RateRight's W-2 → 1099 tab shows all three multipliers (1.25×, 1.4×, 1.5×) side by side so you can decide what level of benefit replacement you need. Remember: these multipliers are hourly rate starting points, not the full picture — you still need to account for realistic billable hours. The "Solve My Rate" tab does that work.
State taxes and the no-income-tax advantage
Nine states currently have no broad income tax on wages and self-employment income: Alaska, Florida, Nevada, New Hampshire (on wages), South Dakota, Tennessee, Wyoming, Texas, and Washington (on wages). If you live in one of these states, your required rate can be meaningfully lower than a peer in California (up to 13.3% marginal) or New York (6.85% + New York City surcharge). The difference on a $100,000 gross income between Texas and California state income tax alone can exceed $9,000 per year — a full $8/hr at 1,150 billable hours.

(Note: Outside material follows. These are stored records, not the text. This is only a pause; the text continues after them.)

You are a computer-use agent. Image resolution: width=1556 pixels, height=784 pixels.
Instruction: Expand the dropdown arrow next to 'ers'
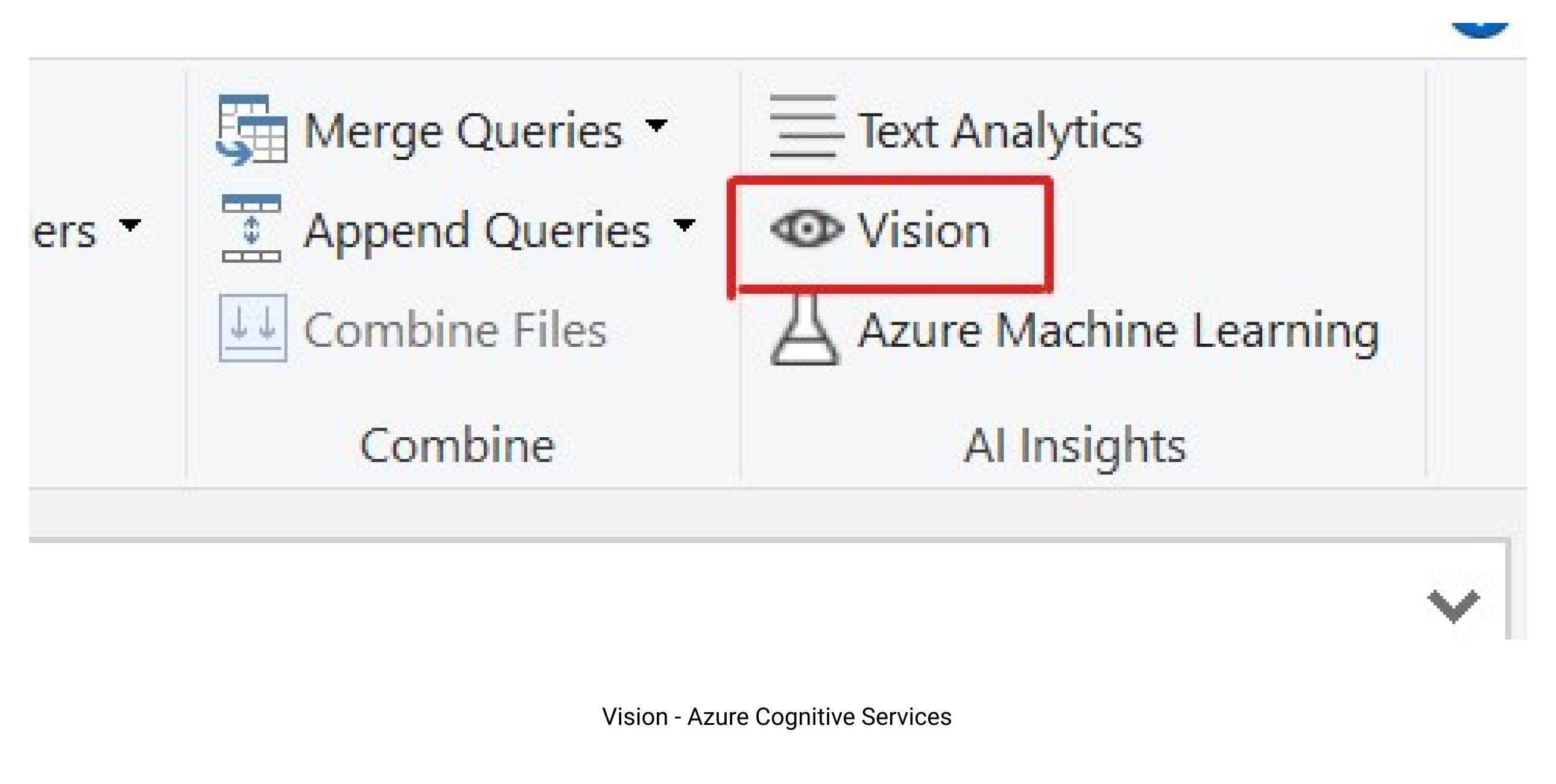coord(130,226)
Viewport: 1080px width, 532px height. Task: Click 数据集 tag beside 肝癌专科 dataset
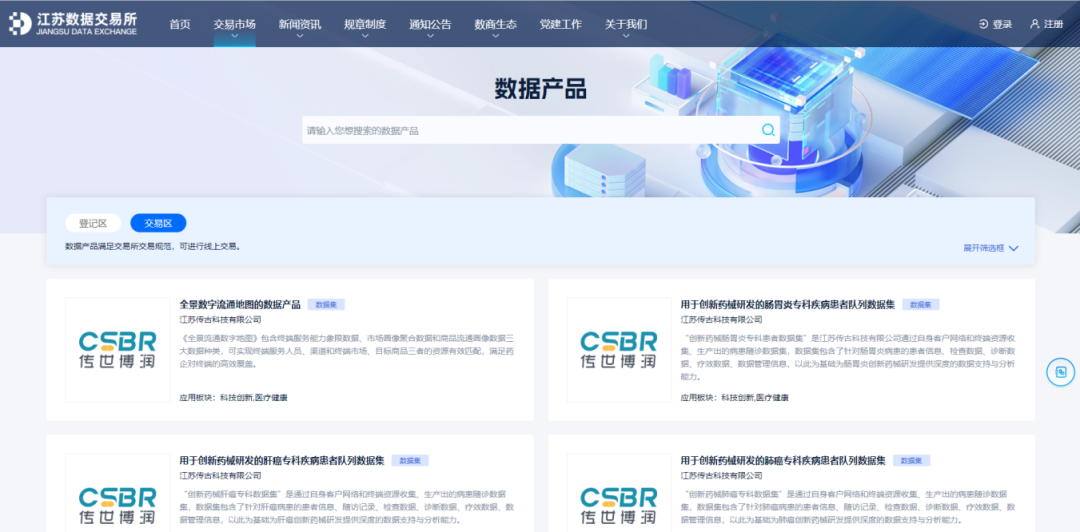[410, 461]
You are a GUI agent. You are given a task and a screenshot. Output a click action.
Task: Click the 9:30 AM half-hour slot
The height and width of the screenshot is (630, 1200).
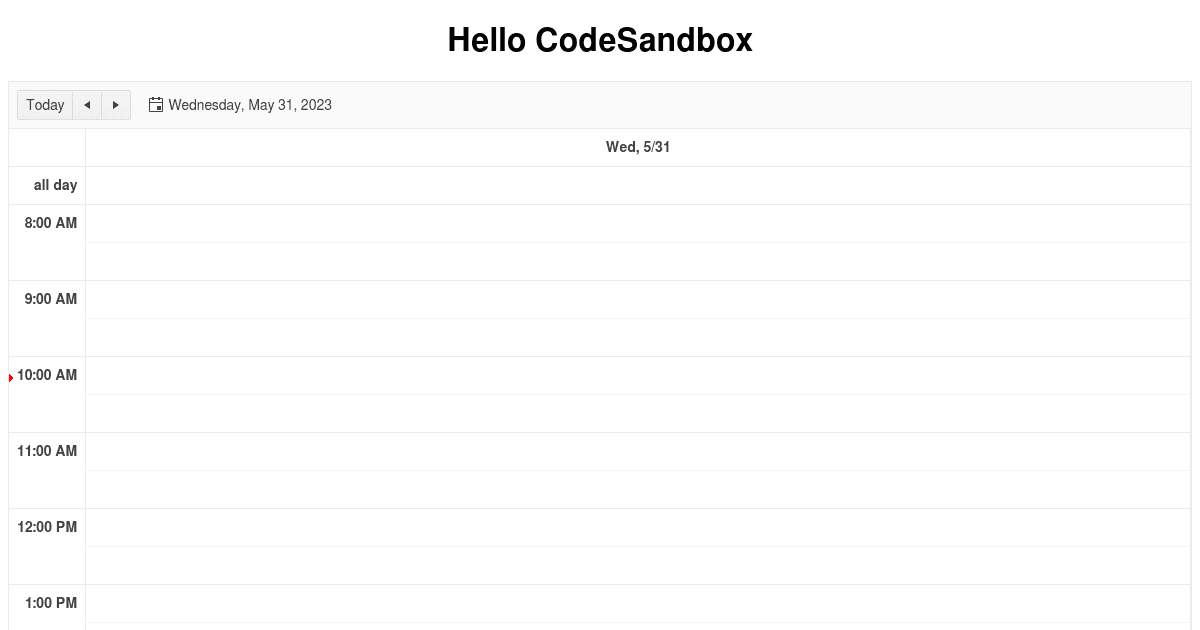click(x=638, y=337)
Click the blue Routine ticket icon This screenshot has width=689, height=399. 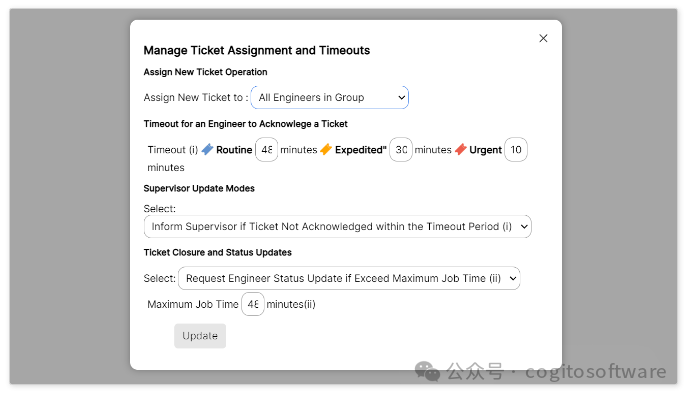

RateRight uses a single effective rate per state for v1, which is accurate enough for planning. The "approx. state rate" override field lets you enter your actual effective rate — especially useful in graduated-bracket states like California, Minnesota (7.85%), or Oregon (9%) where your real rate may differ from the displayed default. For precision, check your most recent state tax return for your effective rate.